Se interrumpieron los juegos.

—Y no un prometido pequeño como el tuyo —dijo a su hermana, señalándole al hijo del delfín—. El mío es mayor, como nuestro padre.

Luego, viendo a la pequeña Juana de Navarra, que estaba mohína y un poco apartada le dijo:

—Ahora voy a ser tu tía.

—¿Por qué mi tía? —preguntó la huérfana.

—Porque seré la esposa de tu tío Eudes.

Una de las hijas del conde de Valois, que sólo tenía siete años, pero que estaba enseñada para repetirlo todo, se precipitó al castillo, buscó a su padre, que conspiraba en compañía de Blanca de Bretaña y de otros señores de su partido, y le contó lo que acababa de oír. Carlos se levantó derribando el asiento, y se lanzó, erguido, hacia la pieza en que se encontraba el regente.

—¡Ah, mi querido tío, sed bien venido! —exclamó Felipe de Poitiers—. Precisamente iba a haceros llamar para que fuerais testigo de nuestro acuerdo.

Y le tendió el acta que Miles de Noyers acababa de redactar de esta manera: «… para firmar aquí con todos nuestros parientes las convenciones que acabamos de realizar con nuestro buen primo de Borgoña, y por las cuales estamos de acuerdo en todo».

Amarga semana para el exemperador de Constantinopla, que no tuvo más remedio que capitular. Después de él, Luis de Evreux, Mahaut de Artois, el delfín del Viennois, Amadeo de Saboya, Carlos de La Marche, Luis de Borbón, Blanca de Bretaña, Guy de Saint-Pol, Enrique de Sully, Guillermo de Harcourt, Anseau de Joinville y el condestable Gaucher de Châtillon estamparon su firma al pie de las convenciones.

El tardío crepúsculo de julio caía sobre Vincennes. La tierra y los árboles estaban impregnados todavía del calor de la jornada. La mayor parte de los invitados se había marchado.

El regente fue a dar un paseo bajo las encinas en compañía de sus familiares más adictos, que lo habían seguido desde Lyon y habían asegurado su triunfo. Bromeaban un poco acerca del árbol de San Luis que no lograban encontrar.

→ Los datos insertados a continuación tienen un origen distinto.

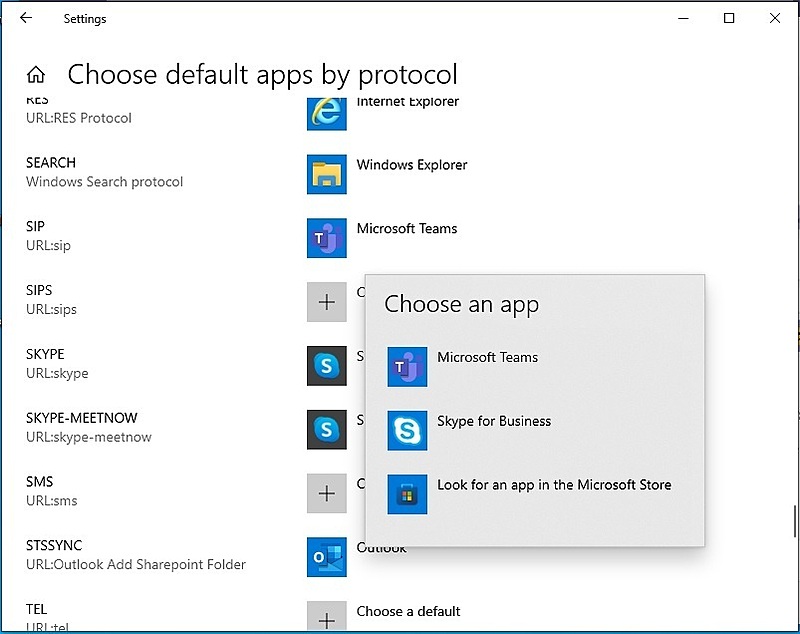The height and width of the screenshot is (634, 800).
Task: Click the home icon in Settings
Action: pos(35,74)
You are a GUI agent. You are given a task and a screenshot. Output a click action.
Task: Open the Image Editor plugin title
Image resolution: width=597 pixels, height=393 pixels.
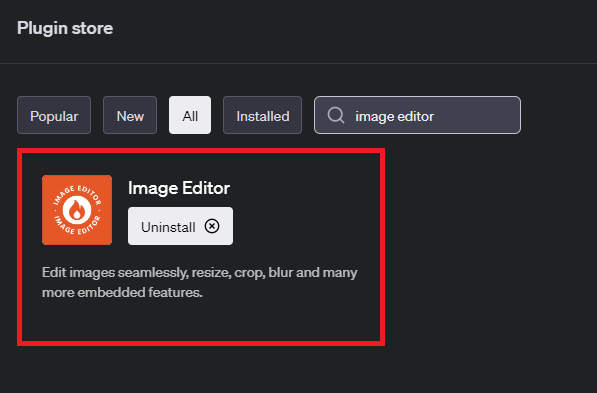pos(179,188)
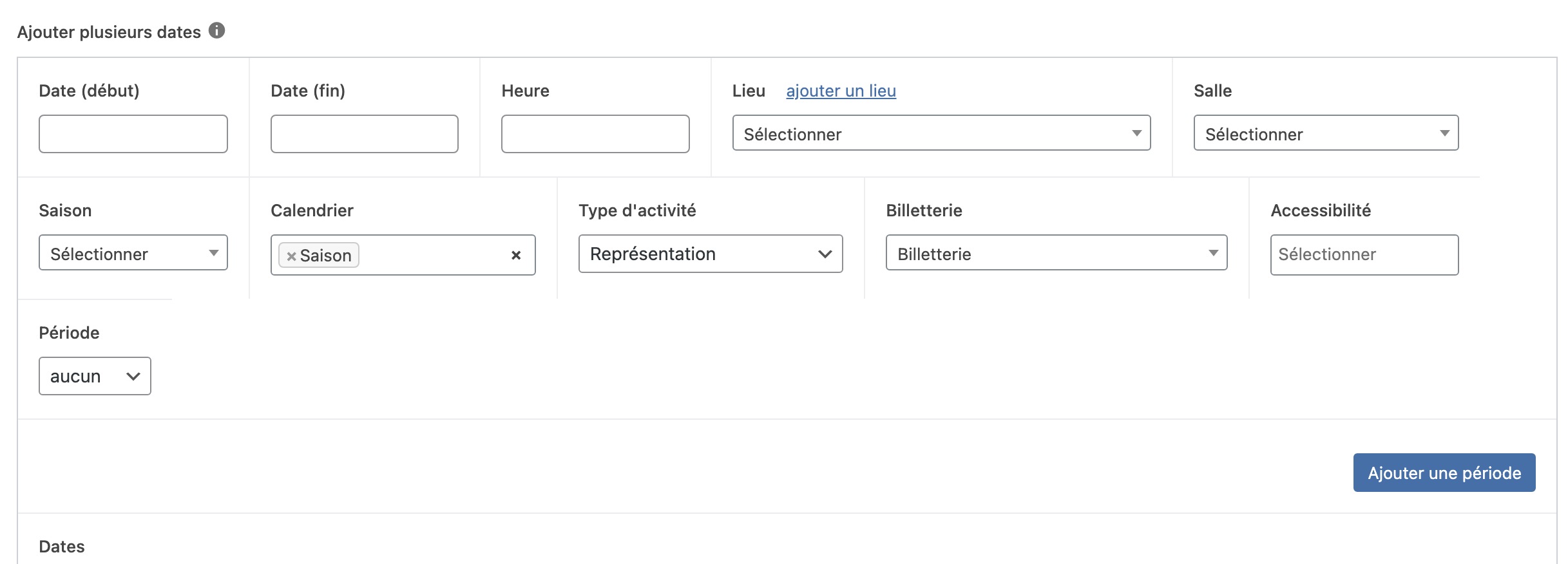
Task: Click the ajouter un lieu link
Action: click(841, 91)
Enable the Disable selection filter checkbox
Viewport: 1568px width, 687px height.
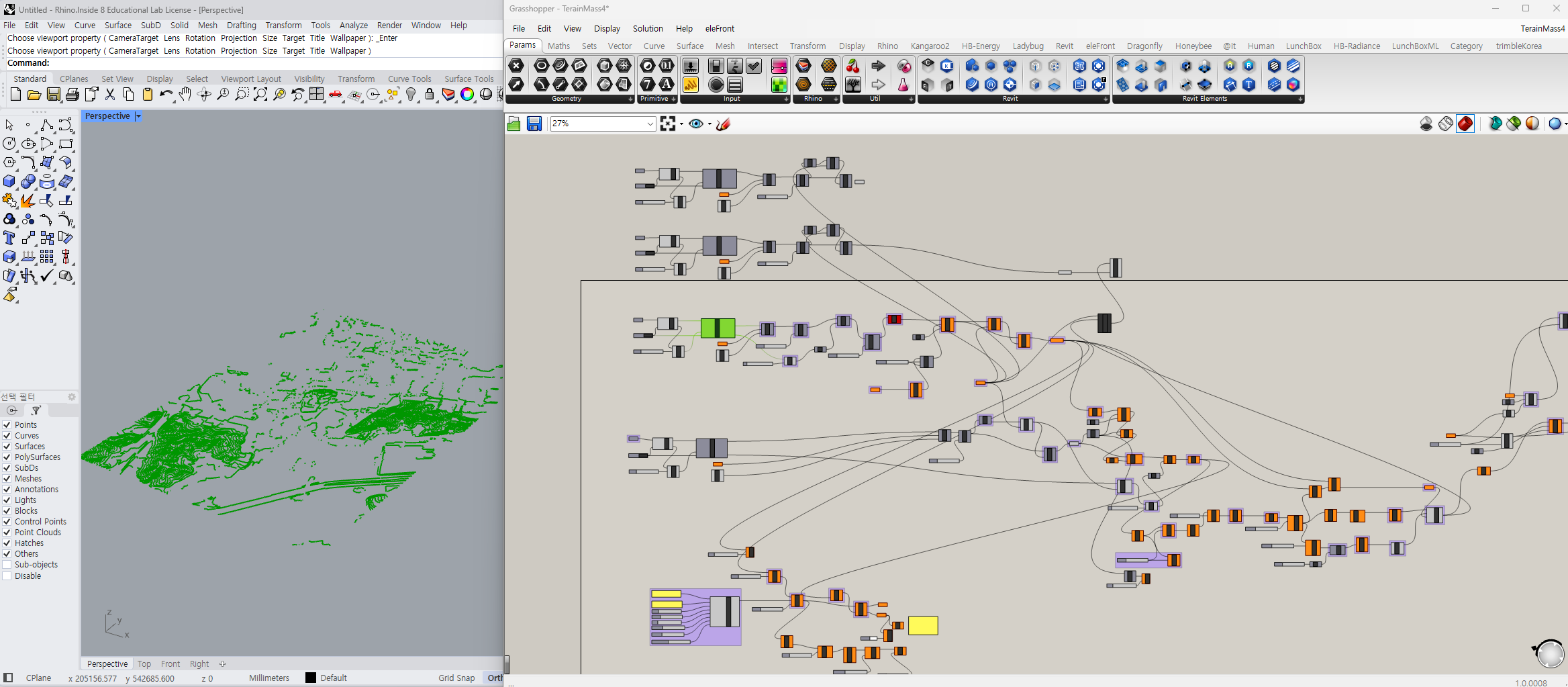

De pronto, el regente dijo:

—Monseñores, guardo una dulce alegría en el corazón; mi buena esposa ha dado hoy a luz un hijo.

Respiró profundamente, con felicidad, con delicia, como si el aire del reino de Francia le perteneciera verdaderamente.

Se sentó en la hierba. Con la espalda apoyada en un tronco, contemplaba las hojas de los árboles que se recortaban sobre el cielo rosado, cuando Gaucher de Châtillon llegó a grandes pasos.

—Monseñor, vengo a traeros una mala noticia —dijo.

—¿Ya? —exclamó el regente.

—Vuestro primo Roberto acaba de ponerse en camino hacia el Artois.